Target pointing data:
--- --- ---
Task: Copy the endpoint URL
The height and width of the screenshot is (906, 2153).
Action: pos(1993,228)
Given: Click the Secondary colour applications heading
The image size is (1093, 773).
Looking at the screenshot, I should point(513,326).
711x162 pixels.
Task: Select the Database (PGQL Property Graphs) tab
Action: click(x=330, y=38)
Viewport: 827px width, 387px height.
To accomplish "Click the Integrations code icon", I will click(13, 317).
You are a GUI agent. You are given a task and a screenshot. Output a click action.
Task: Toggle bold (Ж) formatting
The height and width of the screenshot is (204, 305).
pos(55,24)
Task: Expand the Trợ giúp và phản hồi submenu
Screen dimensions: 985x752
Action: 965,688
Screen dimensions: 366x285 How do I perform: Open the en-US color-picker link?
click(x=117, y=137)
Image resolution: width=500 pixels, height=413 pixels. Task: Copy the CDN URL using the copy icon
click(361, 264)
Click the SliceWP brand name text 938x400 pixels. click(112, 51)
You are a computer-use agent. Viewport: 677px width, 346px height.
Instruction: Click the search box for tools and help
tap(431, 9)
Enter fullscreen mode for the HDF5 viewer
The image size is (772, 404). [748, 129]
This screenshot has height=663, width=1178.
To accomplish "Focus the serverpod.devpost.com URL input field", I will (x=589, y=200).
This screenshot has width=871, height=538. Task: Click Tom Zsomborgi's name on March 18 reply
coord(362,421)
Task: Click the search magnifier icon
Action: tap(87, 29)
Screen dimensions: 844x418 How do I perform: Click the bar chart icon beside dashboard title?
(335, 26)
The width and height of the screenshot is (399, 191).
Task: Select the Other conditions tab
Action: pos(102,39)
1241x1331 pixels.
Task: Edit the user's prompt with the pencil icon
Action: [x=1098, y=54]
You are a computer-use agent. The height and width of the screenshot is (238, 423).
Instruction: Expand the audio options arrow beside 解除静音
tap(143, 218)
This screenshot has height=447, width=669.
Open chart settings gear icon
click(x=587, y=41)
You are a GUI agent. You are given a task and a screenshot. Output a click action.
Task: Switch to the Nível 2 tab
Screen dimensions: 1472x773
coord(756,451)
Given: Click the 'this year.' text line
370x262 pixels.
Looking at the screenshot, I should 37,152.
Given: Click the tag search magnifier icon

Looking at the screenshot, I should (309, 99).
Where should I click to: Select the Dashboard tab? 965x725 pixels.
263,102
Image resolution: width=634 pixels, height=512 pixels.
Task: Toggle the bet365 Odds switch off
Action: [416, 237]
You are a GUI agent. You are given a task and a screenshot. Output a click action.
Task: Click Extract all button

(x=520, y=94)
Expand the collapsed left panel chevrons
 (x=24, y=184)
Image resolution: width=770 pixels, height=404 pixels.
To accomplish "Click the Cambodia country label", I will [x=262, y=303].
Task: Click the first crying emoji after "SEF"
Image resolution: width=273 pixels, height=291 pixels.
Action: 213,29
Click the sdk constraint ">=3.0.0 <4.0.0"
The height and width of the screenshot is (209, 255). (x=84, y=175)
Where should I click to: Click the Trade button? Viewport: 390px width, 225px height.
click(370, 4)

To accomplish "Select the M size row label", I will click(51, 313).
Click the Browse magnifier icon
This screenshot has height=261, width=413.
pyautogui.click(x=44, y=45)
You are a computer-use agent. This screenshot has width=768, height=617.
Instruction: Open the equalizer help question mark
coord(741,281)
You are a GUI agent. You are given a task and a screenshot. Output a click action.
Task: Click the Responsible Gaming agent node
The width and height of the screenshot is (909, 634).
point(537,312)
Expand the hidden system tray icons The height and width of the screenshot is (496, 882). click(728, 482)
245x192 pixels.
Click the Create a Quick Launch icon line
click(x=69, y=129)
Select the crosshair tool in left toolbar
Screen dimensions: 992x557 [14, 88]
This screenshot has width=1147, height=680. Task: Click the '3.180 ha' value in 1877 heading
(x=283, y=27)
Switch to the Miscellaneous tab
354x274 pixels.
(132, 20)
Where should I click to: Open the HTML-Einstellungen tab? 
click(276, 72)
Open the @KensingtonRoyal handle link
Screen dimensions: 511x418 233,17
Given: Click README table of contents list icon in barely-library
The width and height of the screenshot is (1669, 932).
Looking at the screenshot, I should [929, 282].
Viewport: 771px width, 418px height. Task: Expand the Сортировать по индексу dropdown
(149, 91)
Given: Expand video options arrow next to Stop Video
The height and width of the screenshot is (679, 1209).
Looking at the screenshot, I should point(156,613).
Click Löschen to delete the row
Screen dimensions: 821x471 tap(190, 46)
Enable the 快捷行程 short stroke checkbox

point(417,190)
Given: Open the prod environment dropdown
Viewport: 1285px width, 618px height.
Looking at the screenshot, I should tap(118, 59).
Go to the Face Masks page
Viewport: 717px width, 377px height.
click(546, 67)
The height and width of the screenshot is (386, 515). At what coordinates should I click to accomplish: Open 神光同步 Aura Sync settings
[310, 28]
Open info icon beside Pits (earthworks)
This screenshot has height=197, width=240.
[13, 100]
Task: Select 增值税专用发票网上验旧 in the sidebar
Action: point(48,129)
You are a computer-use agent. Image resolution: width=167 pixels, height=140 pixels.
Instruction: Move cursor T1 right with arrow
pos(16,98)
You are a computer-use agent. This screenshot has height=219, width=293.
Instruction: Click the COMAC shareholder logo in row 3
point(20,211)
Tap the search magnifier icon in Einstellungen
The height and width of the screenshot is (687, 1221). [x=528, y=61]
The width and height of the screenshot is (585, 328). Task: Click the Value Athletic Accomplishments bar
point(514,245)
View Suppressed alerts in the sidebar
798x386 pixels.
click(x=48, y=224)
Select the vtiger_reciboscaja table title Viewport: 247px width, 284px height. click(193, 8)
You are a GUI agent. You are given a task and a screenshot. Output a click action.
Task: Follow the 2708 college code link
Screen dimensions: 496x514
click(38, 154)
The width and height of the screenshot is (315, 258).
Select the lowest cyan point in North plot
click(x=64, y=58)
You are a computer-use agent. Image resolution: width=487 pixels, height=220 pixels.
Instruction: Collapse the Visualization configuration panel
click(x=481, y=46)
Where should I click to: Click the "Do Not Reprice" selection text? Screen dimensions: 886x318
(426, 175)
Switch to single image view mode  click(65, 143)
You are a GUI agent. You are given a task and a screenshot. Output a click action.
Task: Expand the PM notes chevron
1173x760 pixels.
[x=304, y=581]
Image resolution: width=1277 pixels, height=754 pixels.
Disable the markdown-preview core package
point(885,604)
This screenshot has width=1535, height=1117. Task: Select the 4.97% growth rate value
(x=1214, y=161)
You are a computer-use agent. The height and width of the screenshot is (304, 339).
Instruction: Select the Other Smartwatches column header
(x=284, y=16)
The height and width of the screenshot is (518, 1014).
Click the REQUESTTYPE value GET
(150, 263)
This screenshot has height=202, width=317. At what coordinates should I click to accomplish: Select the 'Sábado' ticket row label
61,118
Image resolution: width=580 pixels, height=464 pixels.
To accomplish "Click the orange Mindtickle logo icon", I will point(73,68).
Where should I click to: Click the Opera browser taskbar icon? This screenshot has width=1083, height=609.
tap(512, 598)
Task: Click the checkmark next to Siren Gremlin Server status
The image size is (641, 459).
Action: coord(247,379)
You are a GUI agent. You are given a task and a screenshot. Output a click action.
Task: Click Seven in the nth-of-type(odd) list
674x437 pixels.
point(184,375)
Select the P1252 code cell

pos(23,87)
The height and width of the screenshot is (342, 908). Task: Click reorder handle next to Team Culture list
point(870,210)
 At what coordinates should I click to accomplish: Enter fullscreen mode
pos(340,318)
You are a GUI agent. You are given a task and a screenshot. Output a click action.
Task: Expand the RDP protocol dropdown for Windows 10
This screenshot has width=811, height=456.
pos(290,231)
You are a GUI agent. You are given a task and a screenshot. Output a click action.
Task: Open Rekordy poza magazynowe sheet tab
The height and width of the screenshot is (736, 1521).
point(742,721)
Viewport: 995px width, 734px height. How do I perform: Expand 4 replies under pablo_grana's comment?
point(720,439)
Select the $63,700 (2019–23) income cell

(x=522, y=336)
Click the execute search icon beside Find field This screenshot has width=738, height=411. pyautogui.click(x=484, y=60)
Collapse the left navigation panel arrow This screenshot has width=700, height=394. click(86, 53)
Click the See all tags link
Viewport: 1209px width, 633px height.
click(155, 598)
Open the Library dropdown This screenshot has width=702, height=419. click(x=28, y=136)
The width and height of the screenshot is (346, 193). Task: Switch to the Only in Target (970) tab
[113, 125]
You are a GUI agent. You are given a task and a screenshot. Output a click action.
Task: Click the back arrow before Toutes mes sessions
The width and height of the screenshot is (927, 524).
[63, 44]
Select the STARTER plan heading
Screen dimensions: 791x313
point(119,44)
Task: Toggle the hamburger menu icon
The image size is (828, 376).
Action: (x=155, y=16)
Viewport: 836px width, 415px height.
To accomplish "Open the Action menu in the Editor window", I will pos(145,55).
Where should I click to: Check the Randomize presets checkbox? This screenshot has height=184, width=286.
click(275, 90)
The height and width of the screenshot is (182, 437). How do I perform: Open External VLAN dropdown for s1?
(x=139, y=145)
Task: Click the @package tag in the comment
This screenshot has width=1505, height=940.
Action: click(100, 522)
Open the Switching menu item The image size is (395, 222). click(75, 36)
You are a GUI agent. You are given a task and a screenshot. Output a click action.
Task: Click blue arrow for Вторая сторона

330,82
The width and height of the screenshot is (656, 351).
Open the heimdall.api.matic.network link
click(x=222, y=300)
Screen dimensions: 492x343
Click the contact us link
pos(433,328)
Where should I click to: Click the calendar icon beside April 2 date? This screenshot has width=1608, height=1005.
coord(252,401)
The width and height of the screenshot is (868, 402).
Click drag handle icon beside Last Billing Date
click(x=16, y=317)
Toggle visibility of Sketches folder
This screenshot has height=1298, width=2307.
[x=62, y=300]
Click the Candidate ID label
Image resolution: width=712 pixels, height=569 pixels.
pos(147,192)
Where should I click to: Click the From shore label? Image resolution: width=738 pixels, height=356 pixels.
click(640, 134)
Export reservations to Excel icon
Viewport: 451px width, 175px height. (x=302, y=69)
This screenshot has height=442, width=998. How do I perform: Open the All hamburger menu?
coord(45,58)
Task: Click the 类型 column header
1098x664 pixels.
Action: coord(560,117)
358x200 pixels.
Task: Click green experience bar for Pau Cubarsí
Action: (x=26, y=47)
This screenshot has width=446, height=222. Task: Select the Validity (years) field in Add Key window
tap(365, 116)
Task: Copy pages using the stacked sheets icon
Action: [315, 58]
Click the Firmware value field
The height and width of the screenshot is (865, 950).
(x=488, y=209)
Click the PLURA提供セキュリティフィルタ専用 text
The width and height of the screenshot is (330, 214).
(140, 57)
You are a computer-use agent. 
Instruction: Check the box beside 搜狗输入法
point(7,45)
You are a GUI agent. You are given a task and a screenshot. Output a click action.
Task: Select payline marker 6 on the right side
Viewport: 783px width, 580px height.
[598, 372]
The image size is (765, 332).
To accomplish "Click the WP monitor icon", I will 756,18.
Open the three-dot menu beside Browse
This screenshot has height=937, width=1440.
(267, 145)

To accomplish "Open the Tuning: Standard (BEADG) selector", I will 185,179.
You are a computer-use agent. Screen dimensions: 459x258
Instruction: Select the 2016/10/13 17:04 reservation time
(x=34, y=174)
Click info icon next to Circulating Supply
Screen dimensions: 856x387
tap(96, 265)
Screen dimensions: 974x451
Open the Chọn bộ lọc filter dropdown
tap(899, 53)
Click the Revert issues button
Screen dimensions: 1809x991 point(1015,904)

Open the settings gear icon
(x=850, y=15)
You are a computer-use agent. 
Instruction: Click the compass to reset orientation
--- --- ---
Problem to work on:
Rewrite the stretch of items from the line containing "The width and height of the screenshot is (315, 258)." through the line containing "click(x=481, y=46)", requests included, scaling every click coordinate in the answers by 2.4 and rounding each result to the nearest whole number, with halves rounded up. Give only these lines.

Answer to this task:
The width and height of the screenshot is (315, 258).
Select the lowest cyan point in North plot
click(x=154, y=139)
You are a computer-use agent. Image resolution: width=487 pixels, height=220 pixels.
Instruction: Collapse the Visualization configuration panel
click(x=1154, y=110)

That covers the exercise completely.